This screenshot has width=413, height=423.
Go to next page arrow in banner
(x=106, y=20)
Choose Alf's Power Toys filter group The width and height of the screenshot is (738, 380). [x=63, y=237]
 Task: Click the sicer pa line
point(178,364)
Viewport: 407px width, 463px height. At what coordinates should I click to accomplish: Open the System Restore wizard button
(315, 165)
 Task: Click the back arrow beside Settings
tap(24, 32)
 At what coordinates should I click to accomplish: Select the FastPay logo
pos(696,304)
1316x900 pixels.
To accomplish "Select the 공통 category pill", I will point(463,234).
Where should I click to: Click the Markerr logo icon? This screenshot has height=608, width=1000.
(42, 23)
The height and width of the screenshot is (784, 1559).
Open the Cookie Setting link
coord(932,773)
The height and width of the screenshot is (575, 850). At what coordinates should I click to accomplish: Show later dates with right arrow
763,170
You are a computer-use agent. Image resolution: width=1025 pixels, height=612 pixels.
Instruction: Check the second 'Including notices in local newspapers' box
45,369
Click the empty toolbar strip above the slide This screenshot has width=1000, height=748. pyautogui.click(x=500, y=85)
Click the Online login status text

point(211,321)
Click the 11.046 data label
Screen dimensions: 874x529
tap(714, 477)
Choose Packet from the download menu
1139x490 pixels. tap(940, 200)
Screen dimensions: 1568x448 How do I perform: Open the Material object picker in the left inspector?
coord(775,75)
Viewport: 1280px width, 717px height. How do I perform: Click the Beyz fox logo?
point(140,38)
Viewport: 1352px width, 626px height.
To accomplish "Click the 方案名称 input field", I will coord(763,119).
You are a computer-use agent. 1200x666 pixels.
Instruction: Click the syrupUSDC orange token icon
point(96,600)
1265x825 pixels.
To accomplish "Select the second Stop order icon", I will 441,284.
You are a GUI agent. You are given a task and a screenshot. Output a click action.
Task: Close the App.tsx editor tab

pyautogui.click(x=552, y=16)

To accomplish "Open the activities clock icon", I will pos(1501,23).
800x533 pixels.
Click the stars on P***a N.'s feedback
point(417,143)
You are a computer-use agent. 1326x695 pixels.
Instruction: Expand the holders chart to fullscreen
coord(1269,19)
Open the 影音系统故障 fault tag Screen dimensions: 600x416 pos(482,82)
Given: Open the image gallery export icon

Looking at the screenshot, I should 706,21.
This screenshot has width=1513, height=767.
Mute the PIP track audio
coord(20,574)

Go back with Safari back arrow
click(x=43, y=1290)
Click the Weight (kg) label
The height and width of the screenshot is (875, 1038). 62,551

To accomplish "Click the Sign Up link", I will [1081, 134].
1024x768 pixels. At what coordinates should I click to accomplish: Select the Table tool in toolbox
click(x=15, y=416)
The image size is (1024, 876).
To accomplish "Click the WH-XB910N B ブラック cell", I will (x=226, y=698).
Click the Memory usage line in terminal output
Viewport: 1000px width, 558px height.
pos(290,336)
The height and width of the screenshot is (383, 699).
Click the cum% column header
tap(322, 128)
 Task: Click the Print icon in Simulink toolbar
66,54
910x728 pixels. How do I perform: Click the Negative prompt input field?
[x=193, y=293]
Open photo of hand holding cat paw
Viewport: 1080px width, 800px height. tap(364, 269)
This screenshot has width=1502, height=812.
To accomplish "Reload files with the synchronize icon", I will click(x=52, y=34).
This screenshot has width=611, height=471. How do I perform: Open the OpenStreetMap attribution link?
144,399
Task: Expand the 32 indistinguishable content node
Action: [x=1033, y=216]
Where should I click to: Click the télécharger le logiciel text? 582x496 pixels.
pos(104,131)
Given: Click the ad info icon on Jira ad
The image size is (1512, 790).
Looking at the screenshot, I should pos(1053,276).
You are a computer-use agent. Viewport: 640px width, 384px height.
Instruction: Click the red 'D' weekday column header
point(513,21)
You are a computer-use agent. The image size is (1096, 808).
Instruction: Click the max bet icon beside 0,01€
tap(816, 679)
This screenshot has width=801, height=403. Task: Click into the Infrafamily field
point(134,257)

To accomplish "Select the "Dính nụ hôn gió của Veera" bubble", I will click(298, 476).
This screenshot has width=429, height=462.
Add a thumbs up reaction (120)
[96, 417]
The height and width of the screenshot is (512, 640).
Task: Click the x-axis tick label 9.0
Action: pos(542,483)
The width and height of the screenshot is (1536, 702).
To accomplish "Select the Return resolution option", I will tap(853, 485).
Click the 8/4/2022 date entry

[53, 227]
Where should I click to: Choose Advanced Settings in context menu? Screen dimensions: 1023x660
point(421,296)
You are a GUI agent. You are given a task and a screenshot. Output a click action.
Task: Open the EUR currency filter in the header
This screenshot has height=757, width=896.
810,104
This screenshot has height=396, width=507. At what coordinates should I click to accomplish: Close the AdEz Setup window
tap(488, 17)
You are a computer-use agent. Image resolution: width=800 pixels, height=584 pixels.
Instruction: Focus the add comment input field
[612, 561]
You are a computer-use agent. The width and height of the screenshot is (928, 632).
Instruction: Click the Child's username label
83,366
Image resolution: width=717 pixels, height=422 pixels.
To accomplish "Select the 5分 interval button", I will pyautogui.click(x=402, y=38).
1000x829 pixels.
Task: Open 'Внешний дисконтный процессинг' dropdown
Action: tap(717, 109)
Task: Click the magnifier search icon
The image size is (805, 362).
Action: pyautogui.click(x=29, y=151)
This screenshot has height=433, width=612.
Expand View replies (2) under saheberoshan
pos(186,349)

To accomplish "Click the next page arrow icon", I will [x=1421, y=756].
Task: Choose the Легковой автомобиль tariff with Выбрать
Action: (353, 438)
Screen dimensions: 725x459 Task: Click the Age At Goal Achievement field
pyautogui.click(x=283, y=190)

▸ **TASK BRIEF**: Print the data above exactly.

▸ **WRITTEN ANSWER**:
This screenshot has width=413, height=423.
Go to next page arrow in banner
(x=106, y=20)
Choose Alf's Power Toys filter group The width and height of the screenshot is (738, 380). [x=63, y=237]
 Task: Click the sicer pa line
point(178,364)
Viewport: 407px width, 463px height. At what coordinates should I click to accomplish: Open the System Restore wizard button
(315, 165)
 Task: Click the back arrow beside Settings
tap(24, 32)
 At what coordinates should I click to accomplish: Select the FastPay logo
pos(696,304)
1316x900 pixels.
To accomplish "Select the 공통 category pill", I will point(463,234).
Where should I click to: Click the Markerr logo icon? This screenshot has height=608, width=1000.
(42, 23)
The height and width of the screenshot is (784, 1559).
Open the Cookie Setting link
coord(932,773)
The height and width of the screenshot is (575, 850). At what coordinates should I click to accomplish: Show later dates with right arrow
763,170
You are a computer-use agent. Image resolution: width=1025 pixels, height=612 pixels.
Instruction: Check the second 'Including notices in local newspapers' box
45,369
Click the empty toolbar strip above the slide This screenshot has width=1000, height=748. pyautogui.click(x=500, y=85)
Click the Online login status text

point(211,321)
Click the 11.046 data label
Screen dimensions: 874x529
tap(714, 477)
Choose Packet from the download menu
1139x490 pixels. tap(940, 200)
Screen dimensions: 1568x448 How do I perform: Open the Material object picker in the left inspector?
coord(775,75)
Viewport: 1280px width, 717px height. How do I perform: Click the Beyz fox logo?
point(140,38)
Viewport: 1352px width, 626px height.
To accomplish "Click the 方案名称 input field", I will coord(763,119).
You are a computer-use agent. 1200x666 pixels.
Instruction: Click the syrupUSDC orange token icon
point(96,600)
1265x825 pixels.
To accomplish "Select the second Stop order icon", I will 441,284.
You are a GUI agent. You are given a task and a screenshot. Output a click action.
Task: Close the App.tsx editor tab

pyautogui.click(x=552, y=16)

To accomplish "Open the activities clock icon", I will pos(1501,23).
800x533 pixels.
Click the stars on P***a N.'s feedback
point(417,143)
You are a computer-use agent. 1326x695 pixels.
Instruction: Expand the holders chart to fullscreen
coord(1269,19)
Open the 影音系统故障 fault tag Screen dimensions: 600x416 pos(482,82)
Given: Open the image gallery export icon

Looking at the screenshot, I should 706,21.
This screenshot has width=1513, height=767.
Mute the PIP track audio
coord(20,574)

Go back with Safari back arrow
click(x=43, y=1290)
Click the Weight (kg) label
The height and width of the screenshot is (875, 1038). 62,551

To accomplish "Click the Sign Up link", I will [1081, 134].
1024x768 pixels. At what coordinates should I click to accomplish: Select the Table tool in toolbox
click(x=15, y=416)
The image size is (1024, 876).
To accomplish "Click the WH-XB910N B ブラック cell", I will (x=226, y=698).
Click the Memory usage line in terminal output
Viewport: 1000px width, 558px height.
pos(290,336)
The height and width of the screenshot is (383, 699).
Click the cum% column header
tap(322, 128)
 Task: Click the Print icon in Simulink toolbar
66,54
910x728 pixels. How do I perform: Click the Negative prompt input field?
[x=193, y=293]
Open photo of hand holding cat paw
Viewport: 1080px width, 800px height. tap(364, 269)
This screenshot has width=1502, height=812.
To accomplish "Reload files with the synchronize icon", I will click(x=52, y=34).
This screenshot has width=611, height=471. How do I perform: Open the OpenStreetMap attribution link?
144,399
Task: Expand the 32 indistinguishable content node
Action: [x=1033, y=216]
Where should I click to: Click the télécharger le logiciel text? 582x496 pixels.
pos(104,131)
Given: Click the ad info icon on Jira ad
The image size is (1512, 790).
Looking at the screenshot, I should pos(1053,276).
You are a computer-use agent. Viewport: 640px width, 384px height.
Instruction: Click the red 'D' weekday column header
point(513,21)
You are a computer-use agent. The image size is (1096, 808).
Instruction: Click the max bet icon beside 0,01€
tap(816, 679)
This screenshot has width=801, height=403. Task: Click into the Infrafamily field
point(134,257)

To accomplish "Select the "Dính nụ hôn gió của Veera" bubble", I will click(298, 476).
This screenshot has width=429, height=462.
Add a thumbs up reaction (120)
[96, 417]
The height and width of the screenshot is (512, 640).
Task: Click the x-axis tick label 9.0
Action: pos(542,483)
The width and height of the screenshot is (1536, 702).
To accomplish "Select the Return resolution option", I will tap(853, 485).
Click the 8/4/2022 date entry

[53, 227]
Where should I click to: Choose Advanced Settings in context menu? Screen dimensions: 1023x660
point(421,296)
You are a GUI agent. You are given a task and a screenshot. Output a click action.
Task: Open the EUR currency filter in the header
This screenshot has height=757, width=896.
810,104
This screenshot has height=396, width=507. At what coordinates should I click to accomplish: Close the AdEz Setup window
tap(488, 17)
You are a computer-use agent. Image resolution: width=800 pixels, height=584 pixels.
Instruction: Focus the add comment input field
[612, 561]
You are a computer-use agent. The width and height of the screenshot is (928, 632).
Instruction: Click the Child's username label
83,366
Image resolution: width=717 pixels, height=422 pixels.
To accomplish "Select the 5分 interval button", I will pyautogui.click(x=402, y=38).
1000x829 pixels.
Task: Open 'Внешний дисконтный процессинг' dropdown
Action: tap(717, 109)
Task: Click the magnifier search icon
The image size is (805, 362).
Action: pyautogui.click(x=29, y=151)
This screenshot has height=433, width=612.
Expand View replies (2) under saheberoshan
pos(186,349)

To accomplish "Click the next page arrow icon", I will [x=1421, y=756].
Task: Choose the Легковой автомобиль tariff with Выбрать
Action: (353, 438)
Screen dimensions: 725x459 Task: Click the Age At Goal Achievement field
pyautogui.click(x=283, y=190)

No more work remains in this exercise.